For example, according to the on-wiki logs, the page "Jeff Caldwell (soccer)" on enwiki was deleted three times, restored once, and then moved.
But mediawiki_history only records the last two, and the move is actually marked as a creation. It also doesn't include any of the initial creations.
select event_type, event_timestamp, event_user_text, page_title, page_title_historical, page_id from wmf.mediawiki_history where event_entity = "page" and wiki_db = "enwiki" and (page_title_historical = "Jeff_Caldwell_(soccer)" or page_title = "Jeff_Caldwell_(soccer)") and snapshot = "2018-08" event_type event_timestamp event_user_text \ 0 create 2018-07-19 13:00:57.0 Freefalling660 1 restore 2018-07-31 17:33:57.0 Hut 8.5 page_title page_title_historical page_id 0 Freefalling660/Jeff_Caldwell_(soccer) Jeff_Caldwell_(soccer) 57939448 1 Freefalling660/Jeff_Caldwell_(soccer) Jeff_Caldwell_(soccer) 57939448
mediawiki_page_history records a bunch more, but there are several duplicates and the schema is a lot more confusing to me (only including the query because the result is too long to print).
select page_id, page_id_artificial, page_title, page_title_historical, start_timestamp, end_timestamp, caused_by_event_type, caused_by_user_id from wmf.mediawiki_page_history where wiki_db = "enwiki" and (page_title_historical = "Jeff_Caldwell_(soccer)" or page_title = "Jeff_Caldwell_(soccer)") and snapshot = "2018-08" order by start_timestamp asc limit 1000
As another example, the the page ""Accidente ferroviario de Cerrillos de 1956" on eswiki has had quite a few events, but has no page events at all in mediawiki_history (same with mediawiki_page_history).
select event_type, event_timestamp, event_user_text, page_id from wmf.mediawiki_history where event_entity = "page" and wiki_db = "eswiki" and (page_title_historical = "Accidente ferroviario de Cerrillos de 1956" or page_title = "Accidente ferroviario de Cerrillos de 1956") and snapshot = "2018-08"
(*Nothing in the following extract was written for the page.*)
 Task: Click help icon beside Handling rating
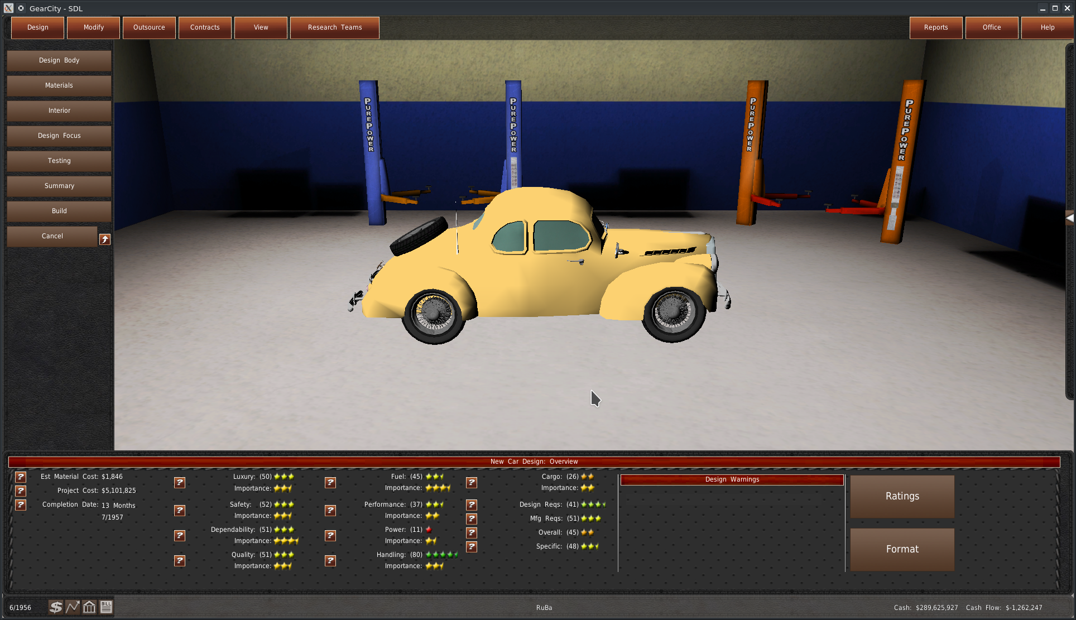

Is the data supposed to be this unreliable? Shouldn't mediawiki_history and mediawiki_page_history both be consistent?
On the wiki page, I see a note from almost a year ago saying that "History of pages with complex delete/restore patterns is on purpose not yet corretly worked. Will happen after Wikistats-2 release", but I feel like these issues are bigger than that implies.